> _Material to process_
• • • • •
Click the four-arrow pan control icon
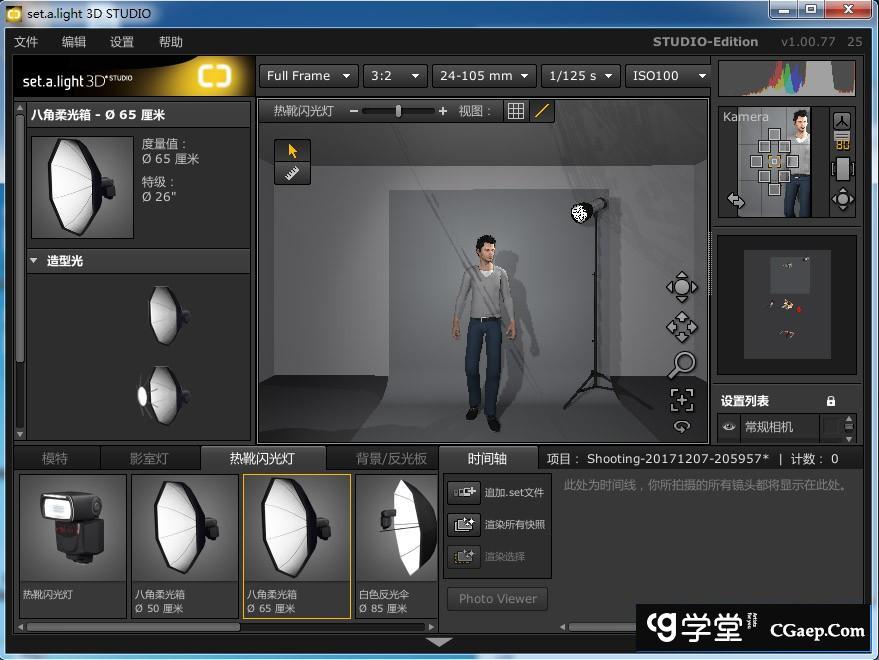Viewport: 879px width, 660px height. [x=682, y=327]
• • • • •
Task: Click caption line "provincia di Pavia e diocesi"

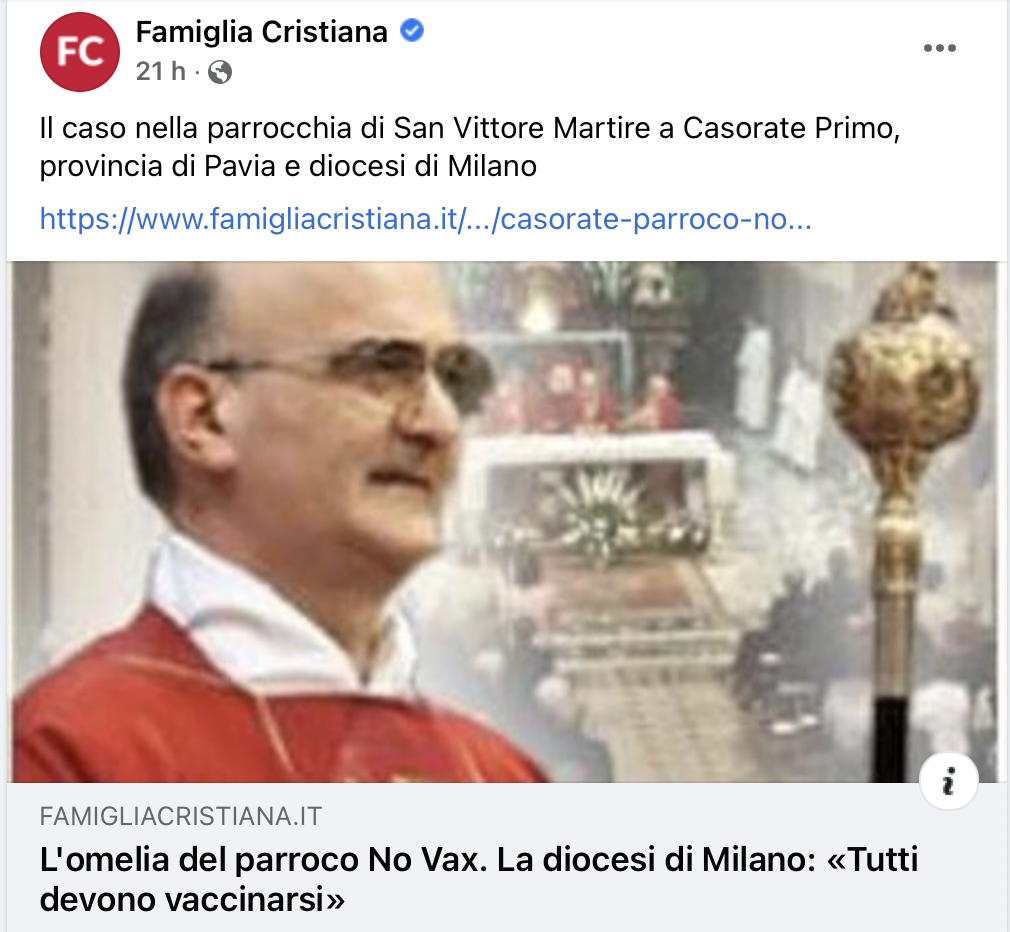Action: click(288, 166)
• • • • •
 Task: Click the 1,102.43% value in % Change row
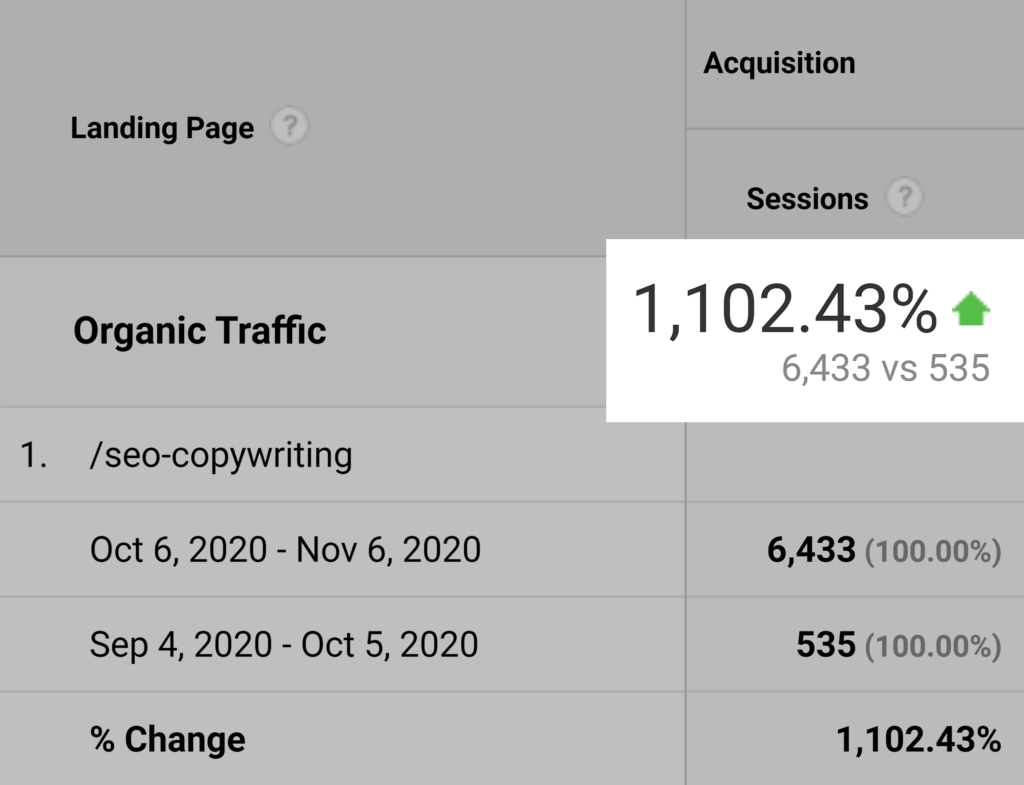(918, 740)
• • • • •
> _Task prompt_
For the stretch from the line containing "Task: Click caption" through the line containing "Action: click(288, 166)", write those lines out again with every coordinate in the answers shifted up by 68, and leave the pictures out.

> _Expected output_
Task: Click caption line "provincia di Pavia e diocesi"

Action: click(356, 234)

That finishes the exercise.